**Problem details:** Can you give the rows from the line with "Identify the location of column-header-created: 创建时间." to the line with "product-image-sneakers is located" again, replacing "Find the location of" with "Locate" and keeping everything else unchanged?

⟨

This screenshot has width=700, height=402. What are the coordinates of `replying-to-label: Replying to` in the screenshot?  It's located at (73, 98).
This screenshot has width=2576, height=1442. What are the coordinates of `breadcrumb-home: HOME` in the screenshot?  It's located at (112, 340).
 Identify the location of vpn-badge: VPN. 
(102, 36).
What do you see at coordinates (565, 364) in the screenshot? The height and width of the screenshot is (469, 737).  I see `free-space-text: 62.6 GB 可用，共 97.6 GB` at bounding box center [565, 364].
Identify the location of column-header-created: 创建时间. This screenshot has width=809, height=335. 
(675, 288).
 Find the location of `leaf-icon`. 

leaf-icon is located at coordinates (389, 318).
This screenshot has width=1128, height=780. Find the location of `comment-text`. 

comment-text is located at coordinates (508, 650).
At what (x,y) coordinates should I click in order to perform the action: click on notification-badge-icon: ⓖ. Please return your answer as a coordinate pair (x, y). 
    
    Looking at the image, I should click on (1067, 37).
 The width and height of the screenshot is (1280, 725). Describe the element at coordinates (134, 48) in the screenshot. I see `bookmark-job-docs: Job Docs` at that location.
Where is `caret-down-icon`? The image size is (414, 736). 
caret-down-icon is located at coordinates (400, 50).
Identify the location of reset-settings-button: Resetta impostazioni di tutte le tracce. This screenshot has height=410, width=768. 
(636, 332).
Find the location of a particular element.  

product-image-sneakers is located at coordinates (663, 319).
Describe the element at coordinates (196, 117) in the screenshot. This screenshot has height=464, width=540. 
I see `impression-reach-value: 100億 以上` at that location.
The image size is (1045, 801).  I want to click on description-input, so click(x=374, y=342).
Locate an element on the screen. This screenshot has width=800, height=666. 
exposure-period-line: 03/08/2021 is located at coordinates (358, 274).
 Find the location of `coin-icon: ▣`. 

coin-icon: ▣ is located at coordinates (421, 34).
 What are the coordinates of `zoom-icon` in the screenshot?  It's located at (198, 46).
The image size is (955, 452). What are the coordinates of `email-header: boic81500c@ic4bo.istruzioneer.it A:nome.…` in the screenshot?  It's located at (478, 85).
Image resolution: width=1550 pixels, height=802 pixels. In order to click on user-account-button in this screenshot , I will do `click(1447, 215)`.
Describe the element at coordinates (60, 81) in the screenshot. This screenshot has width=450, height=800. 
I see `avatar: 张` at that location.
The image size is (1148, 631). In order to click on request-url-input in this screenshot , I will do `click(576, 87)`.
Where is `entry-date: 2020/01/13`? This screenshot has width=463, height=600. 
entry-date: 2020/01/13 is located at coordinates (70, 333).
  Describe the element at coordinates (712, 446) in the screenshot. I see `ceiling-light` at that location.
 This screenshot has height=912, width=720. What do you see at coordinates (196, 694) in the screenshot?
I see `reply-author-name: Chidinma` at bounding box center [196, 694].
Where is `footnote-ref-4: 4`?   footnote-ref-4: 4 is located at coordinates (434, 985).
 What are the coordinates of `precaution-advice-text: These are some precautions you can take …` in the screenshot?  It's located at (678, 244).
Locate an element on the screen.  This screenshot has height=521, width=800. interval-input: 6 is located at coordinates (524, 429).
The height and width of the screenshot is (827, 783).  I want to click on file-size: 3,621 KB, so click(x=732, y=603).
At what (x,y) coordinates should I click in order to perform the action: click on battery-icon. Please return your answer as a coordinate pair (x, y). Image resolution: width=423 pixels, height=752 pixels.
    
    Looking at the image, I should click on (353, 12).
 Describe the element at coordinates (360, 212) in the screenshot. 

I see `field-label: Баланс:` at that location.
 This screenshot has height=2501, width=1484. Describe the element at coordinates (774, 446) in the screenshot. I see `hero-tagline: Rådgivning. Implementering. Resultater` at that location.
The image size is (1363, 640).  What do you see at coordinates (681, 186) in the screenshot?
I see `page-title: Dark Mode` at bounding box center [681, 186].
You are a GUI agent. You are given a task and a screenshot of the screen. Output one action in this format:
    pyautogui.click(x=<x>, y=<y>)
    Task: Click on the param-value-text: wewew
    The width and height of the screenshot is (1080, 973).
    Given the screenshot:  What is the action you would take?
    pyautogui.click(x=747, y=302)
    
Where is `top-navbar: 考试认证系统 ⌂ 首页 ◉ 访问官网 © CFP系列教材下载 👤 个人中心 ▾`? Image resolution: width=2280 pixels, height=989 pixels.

⟩

**Result of this task:**
Identify the location of column-header-created: 创建时间. This screenshot has width=809, height=335. 
(675, 288).
 Locate `leaf-icon`. 

leaf-icon is located at coordinates (389, 318).
This screenshot has width=1128, height=780. Locate `comment-text`. 

comment-text is located at coordinates (508, 650).
At what (x,y) coordinates should I click in order to perform the action: click on notification-badge-icon: ⓖ. Please return your answer as a coordinate pair (x, y). 
    
    Looking at the image, I should click on (1067, 37).
 The width and height of the screenshot is (1280, 725). Describe the element at coordinates (134, 48) in the screenshot. I see `bookmark-job-docs: Job Docs` at that location.
Where is `caret-down-icon`? The image size is (414, 736). 
caret-down-icon is located at coordinates (400, 50).
Identify the location of reset-settings-button: Resetta impostazioni di tutte le tracce. This screenshot has height=410, width=768. 
(636, 332).
Locate a particular element.  

product-image-sneakers is located at coordinates (663, 319).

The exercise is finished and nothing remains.